I have quite a few handwritten notes by Ray Winch which illustrate his view on the contrast between the Catholicism of his youth (1940’s and 50’s) and the medieval status quo. I remember the nights of discussion when I had to concentrate and be very patient of the slowness by which he exposed his ideas. He did tend to ramble – but always did return to the subject. He rarely looked me in the eye, and I would suspect he had Aspergers / high-functioning autism at the origin of his eccentric lifestyle and passionate knowledge and learning of philosophy and history. I seem to attract them!
He must have spent hours painstakingly writing things to send me, whether I was with the parish priest of Bouloire or at Triors Abbey with the monks. I do believe his memory can be honoured and served by publishing his essential message, that Catholicism without any other adjective is almost dead and only replaced with various ersatz expressions in Roman Catholicism and Anglo-Catholicism.
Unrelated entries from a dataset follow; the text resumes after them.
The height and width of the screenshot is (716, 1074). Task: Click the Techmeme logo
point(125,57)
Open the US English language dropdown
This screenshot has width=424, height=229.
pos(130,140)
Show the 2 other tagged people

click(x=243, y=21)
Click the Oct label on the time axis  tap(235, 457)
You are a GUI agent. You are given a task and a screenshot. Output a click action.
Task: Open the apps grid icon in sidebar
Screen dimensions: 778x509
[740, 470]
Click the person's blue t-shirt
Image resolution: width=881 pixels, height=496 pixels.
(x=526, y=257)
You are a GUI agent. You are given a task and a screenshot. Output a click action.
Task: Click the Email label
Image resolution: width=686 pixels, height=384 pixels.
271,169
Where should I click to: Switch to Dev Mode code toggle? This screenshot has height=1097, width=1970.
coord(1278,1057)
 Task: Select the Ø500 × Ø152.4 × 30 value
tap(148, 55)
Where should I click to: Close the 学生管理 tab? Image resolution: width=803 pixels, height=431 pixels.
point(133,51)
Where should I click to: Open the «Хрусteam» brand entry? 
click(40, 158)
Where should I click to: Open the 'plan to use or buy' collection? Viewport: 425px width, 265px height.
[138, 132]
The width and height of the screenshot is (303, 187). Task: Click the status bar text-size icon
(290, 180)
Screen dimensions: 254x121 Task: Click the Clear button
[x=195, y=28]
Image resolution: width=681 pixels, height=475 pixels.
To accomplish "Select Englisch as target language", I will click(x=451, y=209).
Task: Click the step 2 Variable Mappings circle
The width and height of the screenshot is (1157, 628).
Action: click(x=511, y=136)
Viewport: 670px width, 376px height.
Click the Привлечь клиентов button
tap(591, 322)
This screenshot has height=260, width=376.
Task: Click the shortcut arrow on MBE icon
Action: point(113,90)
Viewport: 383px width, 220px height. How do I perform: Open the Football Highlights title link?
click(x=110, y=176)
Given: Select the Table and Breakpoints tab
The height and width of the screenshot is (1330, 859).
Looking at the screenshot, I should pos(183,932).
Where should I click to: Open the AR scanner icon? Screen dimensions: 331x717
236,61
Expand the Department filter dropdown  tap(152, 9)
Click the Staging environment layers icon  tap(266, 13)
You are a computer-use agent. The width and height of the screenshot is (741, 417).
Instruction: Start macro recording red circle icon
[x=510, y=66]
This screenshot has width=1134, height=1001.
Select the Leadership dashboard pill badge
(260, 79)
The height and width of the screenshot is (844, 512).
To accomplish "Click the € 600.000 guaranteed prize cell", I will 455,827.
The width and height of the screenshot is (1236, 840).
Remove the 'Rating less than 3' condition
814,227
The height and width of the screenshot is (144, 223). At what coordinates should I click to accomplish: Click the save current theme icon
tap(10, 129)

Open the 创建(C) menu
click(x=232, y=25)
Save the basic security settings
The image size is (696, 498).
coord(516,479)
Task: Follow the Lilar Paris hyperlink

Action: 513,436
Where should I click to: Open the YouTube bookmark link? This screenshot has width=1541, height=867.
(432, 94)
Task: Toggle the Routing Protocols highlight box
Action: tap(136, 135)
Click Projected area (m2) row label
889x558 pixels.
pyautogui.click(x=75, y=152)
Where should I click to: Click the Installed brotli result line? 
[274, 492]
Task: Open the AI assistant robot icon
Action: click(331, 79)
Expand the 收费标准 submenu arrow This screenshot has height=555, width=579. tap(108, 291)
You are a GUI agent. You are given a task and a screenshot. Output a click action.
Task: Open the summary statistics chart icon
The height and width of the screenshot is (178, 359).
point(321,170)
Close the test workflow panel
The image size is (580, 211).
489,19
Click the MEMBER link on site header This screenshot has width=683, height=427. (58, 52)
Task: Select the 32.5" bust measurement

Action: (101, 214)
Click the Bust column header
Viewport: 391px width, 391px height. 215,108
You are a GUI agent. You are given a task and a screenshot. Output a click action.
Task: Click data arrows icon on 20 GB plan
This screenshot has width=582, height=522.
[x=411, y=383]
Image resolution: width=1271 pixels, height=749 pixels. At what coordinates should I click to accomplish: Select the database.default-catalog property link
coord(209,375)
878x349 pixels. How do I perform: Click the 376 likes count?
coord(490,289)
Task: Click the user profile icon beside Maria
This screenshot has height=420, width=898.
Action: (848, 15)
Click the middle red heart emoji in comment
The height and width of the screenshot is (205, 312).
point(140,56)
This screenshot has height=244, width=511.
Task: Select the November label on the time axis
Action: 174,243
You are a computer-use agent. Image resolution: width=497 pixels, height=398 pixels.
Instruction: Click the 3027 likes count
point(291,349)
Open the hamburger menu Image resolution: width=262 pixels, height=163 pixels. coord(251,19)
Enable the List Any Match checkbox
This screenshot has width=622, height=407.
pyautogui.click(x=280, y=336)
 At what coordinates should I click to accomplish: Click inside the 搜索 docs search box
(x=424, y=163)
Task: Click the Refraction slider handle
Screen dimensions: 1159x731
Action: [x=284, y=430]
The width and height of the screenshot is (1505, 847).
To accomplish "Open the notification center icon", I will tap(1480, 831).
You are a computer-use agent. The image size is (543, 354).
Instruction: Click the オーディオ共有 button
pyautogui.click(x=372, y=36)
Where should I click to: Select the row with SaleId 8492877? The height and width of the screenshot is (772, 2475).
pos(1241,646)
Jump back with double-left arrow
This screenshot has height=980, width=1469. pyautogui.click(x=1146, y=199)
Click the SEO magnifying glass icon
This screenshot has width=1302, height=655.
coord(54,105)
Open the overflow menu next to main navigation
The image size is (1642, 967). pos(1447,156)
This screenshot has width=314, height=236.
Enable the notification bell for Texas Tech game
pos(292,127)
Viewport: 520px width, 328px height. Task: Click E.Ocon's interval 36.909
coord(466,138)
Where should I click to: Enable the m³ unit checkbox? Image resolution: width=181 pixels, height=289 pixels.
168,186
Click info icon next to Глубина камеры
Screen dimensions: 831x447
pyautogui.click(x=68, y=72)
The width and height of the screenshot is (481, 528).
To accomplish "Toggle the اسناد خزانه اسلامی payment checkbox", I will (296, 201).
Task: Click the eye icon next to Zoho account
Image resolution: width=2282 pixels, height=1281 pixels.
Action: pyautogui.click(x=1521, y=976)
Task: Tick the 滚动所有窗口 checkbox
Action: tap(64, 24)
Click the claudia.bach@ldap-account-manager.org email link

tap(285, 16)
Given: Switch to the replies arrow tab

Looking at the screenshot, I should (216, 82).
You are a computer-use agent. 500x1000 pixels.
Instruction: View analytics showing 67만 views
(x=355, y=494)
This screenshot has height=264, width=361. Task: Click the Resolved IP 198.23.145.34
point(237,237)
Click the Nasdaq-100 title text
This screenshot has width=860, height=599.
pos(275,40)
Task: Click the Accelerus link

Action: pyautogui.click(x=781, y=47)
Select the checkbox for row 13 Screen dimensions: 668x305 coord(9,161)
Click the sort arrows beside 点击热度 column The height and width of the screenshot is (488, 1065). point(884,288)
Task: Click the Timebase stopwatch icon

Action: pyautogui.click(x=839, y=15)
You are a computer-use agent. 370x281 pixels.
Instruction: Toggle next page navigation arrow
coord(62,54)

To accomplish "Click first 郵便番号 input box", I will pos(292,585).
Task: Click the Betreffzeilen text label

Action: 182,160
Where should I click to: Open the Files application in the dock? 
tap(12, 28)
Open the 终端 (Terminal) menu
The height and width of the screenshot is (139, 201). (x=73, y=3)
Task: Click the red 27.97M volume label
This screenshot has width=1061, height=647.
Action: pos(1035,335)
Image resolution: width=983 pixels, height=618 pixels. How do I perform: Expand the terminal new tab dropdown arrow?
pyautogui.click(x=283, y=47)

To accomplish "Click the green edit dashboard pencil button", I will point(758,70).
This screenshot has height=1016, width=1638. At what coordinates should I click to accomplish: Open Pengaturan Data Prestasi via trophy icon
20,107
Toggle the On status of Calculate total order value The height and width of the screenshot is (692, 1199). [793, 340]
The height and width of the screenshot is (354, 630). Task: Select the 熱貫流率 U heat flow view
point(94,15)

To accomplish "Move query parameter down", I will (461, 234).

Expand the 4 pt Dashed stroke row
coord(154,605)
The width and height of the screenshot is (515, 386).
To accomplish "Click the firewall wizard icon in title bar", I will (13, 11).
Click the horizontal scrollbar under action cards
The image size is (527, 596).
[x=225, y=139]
Ray sought a “medium” for this aspiration in Orthodoxy, but alas it was an illusion.
In many ways, I try to continue his work in my own way of thinking about things via this blog and my Use of Sarum group on Facebook. We cannot go back in time, but we can seek to do better in recovering the older sense of Christian civilisation and culture. I don’t think we will succeed, but we can die trying! Ray did… He had a big influence on me, encouraging me to read Russian philosophy – which changed my entire outlook as a convert to Roman Catholicism, changed my views about George Tyrrell and Catholic Modernism (as opposed to Liberalism à la Bultmann, Harnack, etc.). He was a pure intellectual with little practical sense! But, in many ways, he was like a father to me during the short time I knew him.
I still have some letters to transcribe…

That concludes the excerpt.